WORK INSTRUCTIONS: Copy every line of the records below that holds the word "computer".

Saved data entries:
- Opening Delimiter -

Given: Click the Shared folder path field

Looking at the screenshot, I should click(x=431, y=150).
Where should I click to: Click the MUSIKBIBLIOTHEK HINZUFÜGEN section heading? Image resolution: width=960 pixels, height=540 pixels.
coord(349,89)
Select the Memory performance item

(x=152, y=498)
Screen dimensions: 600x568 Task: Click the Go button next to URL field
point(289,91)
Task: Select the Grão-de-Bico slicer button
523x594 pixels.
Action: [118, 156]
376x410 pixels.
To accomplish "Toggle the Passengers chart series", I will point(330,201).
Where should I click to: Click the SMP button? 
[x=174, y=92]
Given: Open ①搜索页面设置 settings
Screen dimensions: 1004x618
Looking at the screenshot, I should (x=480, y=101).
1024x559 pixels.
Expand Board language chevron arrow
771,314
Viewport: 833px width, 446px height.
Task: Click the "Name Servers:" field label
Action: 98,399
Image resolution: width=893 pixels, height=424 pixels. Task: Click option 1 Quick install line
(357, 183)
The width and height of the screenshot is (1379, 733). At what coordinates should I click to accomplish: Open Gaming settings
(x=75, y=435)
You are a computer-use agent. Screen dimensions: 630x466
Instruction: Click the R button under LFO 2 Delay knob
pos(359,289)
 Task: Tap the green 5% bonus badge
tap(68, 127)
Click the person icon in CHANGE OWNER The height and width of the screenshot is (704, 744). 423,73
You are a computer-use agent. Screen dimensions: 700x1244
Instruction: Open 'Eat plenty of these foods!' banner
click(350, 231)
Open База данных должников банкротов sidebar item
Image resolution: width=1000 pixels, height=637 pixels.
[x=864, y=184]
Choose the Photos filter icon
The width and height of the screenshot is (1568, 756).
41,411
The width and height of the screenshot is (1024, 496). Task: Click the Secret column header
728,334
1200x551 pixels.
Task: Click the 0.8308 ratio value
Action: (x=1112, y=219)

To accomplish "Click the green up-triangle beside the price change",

- Closing Delimiter -

RESULT:
You are a computer-use agent. Screen dimensions: 630x466
You are a computer-use agent. Screen dimensions: 700x1244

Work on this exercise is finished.